"Oh, very well, but you needn't be so haughty about it. I don't want to share your secrets with dear Harry. Everyone to his taste, as the old lady said when she kissed the cow."

Tim's sarcasm, however, brought no response, and presently, after growling a little while he pawed his books over and dropped the subject, to Don's relief, and silence fell. Don made a fine pretence of studying, but most of the time he couldn't have told what book lay before him. When the hour was up Tim, who had by then returned to his usual condition of cheerful good nature, tried to induce Don to go over to Hensey to call on Larry Jones, who, it seemed, had perfected a most novel and marvellous trick with a ruler and two glasses of water. But Don refused to be enticed and Tim went off alone, gravely cautioning his room-mate against melancholia.

"Try to keep your mind off your troubles, Donald. Think of bright and happy things, like me or the pretty birds. Remember that nothing is ever quite as bad as we think it is, that every line has a silver clouding and that—that it's always dawnest before the dark. Farewell, you old grouch!"

Don didn't have to pretend very hard the next day that he was feeling ill, for an almost sleepless night, spent in trying to find some way out of his difficulties, had left him hollow-eyed and pale. Breakfast had been a farce and dinner a mere empty pretence, and between the two meals he had fared illy in classes. It was scarcely more than an exaggeration to tell Coach Robey that he didn't feel well enough to play, and the coach readily believed him and gave him over to the mercies of Danny Moore.
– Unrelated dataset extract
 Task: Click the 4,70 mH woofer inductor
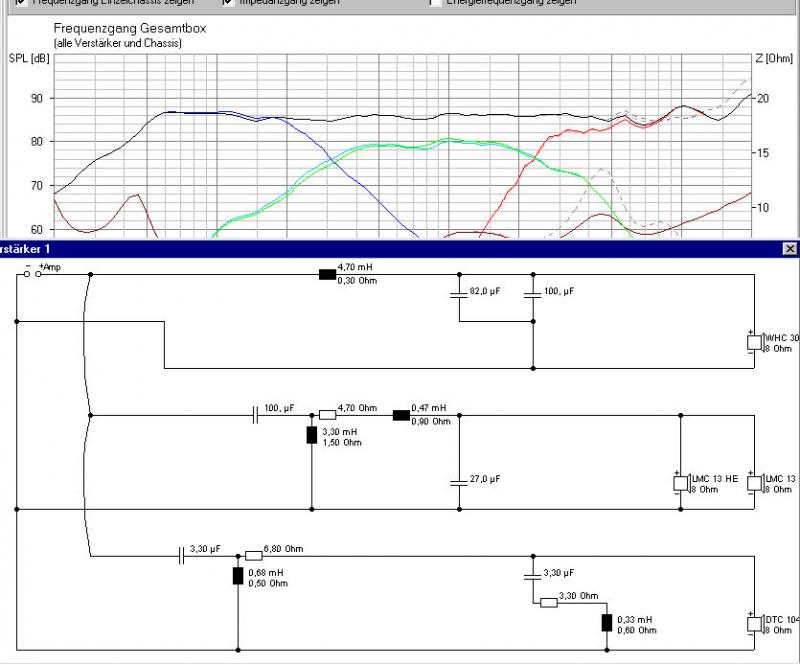click(x=327, y=275)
The trainer tried hard to get Don to enumerate some tangible symptoms, but Don could only repeat that he was dreadfully tired and out of sorts. "Eat anything that didn't agree with you?" asked Danny.

"No, I didn't eat much of anything. I didn't have any appetite."

"Sure, that was sensible, anyway. I'll be after giving you a tonic, me boy. Take it like I tell you, do ye mind, keep off your feet and get a good sleep. After breakfast come to me in the gym and I'll have a look at you."

Don took the tonic—when he thought of it—ate a fair supper and went early to bed, not so much in the hope of curing his ailment as because he couldn't keep his eyes open any longer. He slept pretty well, but was dimly conscious of waking frequently during the night, and when morning came felt fully as tired as when he had retired. Breakfast was beyond him, although Mr. Robey, his attention drawn to Don by Harry Walton's innocent "You're looking pretty bum, Gilbert," counselled soft boiled eggs and hot milk. Don dallied with the eggs and drank part of the milk and was glad to escape as soon as he could.

Danny gave him a very thorough inspection in the rubbing room after breakfast, but could find nothing wrong. "Sure, you're as sound as Colin Meagher's fiddle, me boy. Where is it it hurts ye?"

"It doesn't hurt anywhere, Danny," responded Don. "I'm all right, I suppose, only I don't feel—don't feel very fit."